An alternating source with a variable frequency, a capacitor with capacitance C, and a resistor with resistance Rare connected in series. Figure gives the impedance Zof the circuit versus the driving angular frequency${\mathit{\omega }}_{\mathbf{d}}$; the curve reaches an asymptote of $\mathbf{500}\mathbf{}\mathbf{\text{Ω}}$, and the horizontal scale is set by${\left({\omega }_d\right)}_{\mathbf{s}}\mathbf{=}\mathbf{300}\mathbf{}\mathbf{\text{rad/s}}$. The figure also gives the reactance ${\mathit{X}}_{\mathbf{C}}$for the capacitor versus${\mathit{\omega }}_{\mathbf{d}}$. What are (a) What is R ?(b) What is C?

Short answer

1. The value of resistance is $500\text{Ω}$.
2. The value of capacitance is $40\text{μF}$.

Step-by-step solution

The given data

1. Impedance of the curve, $Z=500\text{Ω}$
2. On horizontal scale, the value of angular frequency is set at ${\omega }_{ds}=300\text{rad/s}$

Understanding the concept of impedance versus angular frequency graph

The impedance of a circuit is the effective resistance of an electric circuit or component to alternating current, arising from the combined effects of ohmic resistance and capacitive reactance. We need to use the information from the graph and impedance formula of the circuit to find the resistance and capacitance of the coil.

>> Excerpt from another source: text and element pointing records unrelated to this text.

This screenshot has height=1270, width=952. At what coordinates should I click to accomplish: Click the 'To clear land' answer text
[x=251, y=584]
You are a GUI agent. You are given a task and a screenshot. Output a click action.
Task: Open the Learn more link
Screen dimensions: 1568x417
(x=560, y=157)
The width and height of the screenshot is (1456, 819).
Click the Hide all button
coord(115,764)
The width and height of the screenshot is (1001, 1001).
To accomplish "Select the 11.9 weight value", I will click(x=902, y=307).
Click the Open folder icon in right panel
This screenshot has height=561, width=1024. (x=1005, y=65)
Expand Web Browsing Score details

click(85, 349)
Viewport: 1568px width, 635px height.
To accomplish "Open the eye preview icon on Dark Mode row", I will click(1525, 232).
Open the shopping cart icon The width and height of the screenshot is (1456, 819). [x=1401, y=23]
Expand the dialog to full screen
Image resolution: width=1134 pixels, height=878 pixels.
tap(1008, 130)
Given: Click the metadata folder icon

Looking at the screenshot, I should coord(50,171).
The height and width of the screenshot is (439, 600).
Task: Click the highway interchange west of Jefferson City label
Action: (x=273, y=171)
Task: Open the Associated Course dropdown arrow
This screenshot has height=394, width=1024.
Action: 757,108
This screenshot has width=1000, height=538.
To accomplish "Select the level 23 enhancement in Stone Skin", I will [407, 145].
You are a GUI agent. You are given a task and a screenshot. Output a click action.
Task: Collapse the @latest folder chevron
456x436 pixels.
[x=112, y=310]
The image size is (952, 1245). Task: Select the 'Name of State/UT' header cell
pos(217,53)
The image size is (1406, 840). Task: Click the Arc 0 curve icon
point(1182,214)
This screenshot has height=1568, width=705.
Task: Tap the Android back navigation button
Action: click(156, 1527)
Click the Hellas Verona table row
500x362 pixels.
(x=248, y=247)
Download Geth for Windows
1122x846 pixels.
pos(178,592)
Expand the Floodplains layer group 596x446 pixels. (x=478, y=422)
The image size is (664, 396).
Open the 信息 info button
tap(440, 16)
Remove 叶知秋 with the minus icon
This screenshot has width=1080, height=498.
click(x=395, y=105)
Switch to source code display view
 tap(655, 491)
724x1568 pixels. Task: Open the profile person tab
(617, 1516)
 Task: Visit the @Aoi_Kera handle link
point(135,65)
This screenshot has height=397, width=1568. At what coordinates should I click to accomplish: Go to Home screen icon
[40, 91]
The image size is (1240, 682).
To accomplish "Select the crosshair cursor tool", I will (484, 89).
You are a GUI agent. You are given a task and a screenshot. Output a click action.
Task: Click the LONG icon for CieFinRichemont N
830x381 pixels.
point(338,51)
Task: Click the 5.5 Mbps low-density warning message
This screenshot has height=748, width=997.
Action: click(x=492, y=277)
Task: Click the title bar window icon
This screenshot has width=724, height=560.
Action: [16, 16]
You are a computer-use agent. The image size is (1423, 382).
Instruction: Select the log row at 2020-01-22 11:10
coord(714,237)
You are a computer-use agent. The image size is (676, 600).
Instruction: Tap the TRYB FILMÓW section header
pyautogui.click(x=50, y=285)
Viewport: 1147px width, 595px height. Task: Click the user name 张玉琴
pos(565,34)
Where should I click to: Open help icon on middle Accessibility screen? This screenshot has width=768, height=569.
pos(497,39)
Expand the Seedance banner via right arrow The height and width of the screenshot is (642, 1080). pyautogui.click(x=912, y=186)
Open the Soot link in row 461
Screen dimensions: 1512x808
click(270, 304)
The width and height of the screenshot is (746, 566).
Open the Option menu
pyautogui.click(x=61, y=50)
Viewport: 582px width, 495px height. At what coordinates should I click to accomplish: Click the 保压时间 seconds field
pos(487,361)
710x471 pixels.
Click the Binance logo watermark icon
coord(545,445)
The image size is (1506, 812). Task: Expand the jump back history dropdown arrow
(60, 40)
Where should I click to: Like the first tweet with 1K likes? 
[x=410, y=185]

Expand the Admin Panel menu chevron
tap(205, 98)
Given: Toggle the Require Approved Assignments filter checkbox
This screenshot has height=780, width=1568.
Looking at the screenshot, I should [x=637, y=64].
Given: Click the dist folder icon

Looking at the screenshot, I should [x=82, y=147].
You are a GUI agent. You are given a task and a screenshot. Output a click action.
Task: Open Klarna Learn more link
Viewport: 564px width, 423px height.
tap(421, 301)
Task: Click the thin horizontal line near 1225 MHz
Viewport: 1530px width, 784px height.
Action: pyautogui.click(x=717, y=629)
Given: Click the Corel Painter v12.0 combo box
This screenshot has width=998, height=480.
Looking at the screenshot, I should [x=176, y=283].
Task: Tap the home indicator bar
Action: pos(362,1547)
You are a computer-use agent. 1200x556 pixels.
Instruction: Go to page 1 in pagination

The impedance of the circuit for the driving frequency,

$Z=\sqrt{R^2+{X_c}^2}$ …(i)

The reactance of a capacitor,

$X_C=\frac{1}{{\omega }_{d}C}$ …(ii)

a) Calculation of the resistance

The value of the impedance of equation (i) using equation (ii) becomes:

$Z=\sqrt{R^2+\frac{1}{{\left({\omega }_{d}C\right)}^2}}$

At asymptote $Z=R,$the second term in the square-root is zero. Here, from the above equation the value of the resistance in the coil is found to be:

$$\begin{gathered} Z=R \\ R=500\text{Ω} \end{gathered}$$

Hence, the value of the resistance is $500\text{Ω}$.

b) Calculation of the capacitance

From the given graph of capacitive reactance, considering any one point, that is

So, consider the point with

$$\begin{gathered} {\omega }_d=50\text{rad/s}, \\ {X}_C=500\text{Ω} \end{gathered}$$

Thus, we can calculate the capacitance C using equation (ii) as follows:

$$\begin{gathered} C={\left({\omega }_d{X}_C\right)}^{-1} \\ ={\left(\left(\text{50}\text{rad/s}\right)\left(500\text{Ω}\right)\right)}^{-1} \\ =40\text{μF} \end{gathered}$$

Let us consider another point:

$$\begin{gathered} {\omega }_d=250\text{rad/s,} \\ {X}_C=100\text{Ω} \end{gathered}$$

Thus, we can calculate the capacitance C using equation (ii) as follows:

$$\begin{gathered} C={\left({\omega }_d{X}_C\right)}^{-1} \\ ={\left(\left(250\text{rad/s}\right)\left(100\text{Ω}\right)\right)}^{-1} \\ =40\text{μF} \end{gathered}$$

Hence, the capacitance of the capacitor is $40\text{μF}$.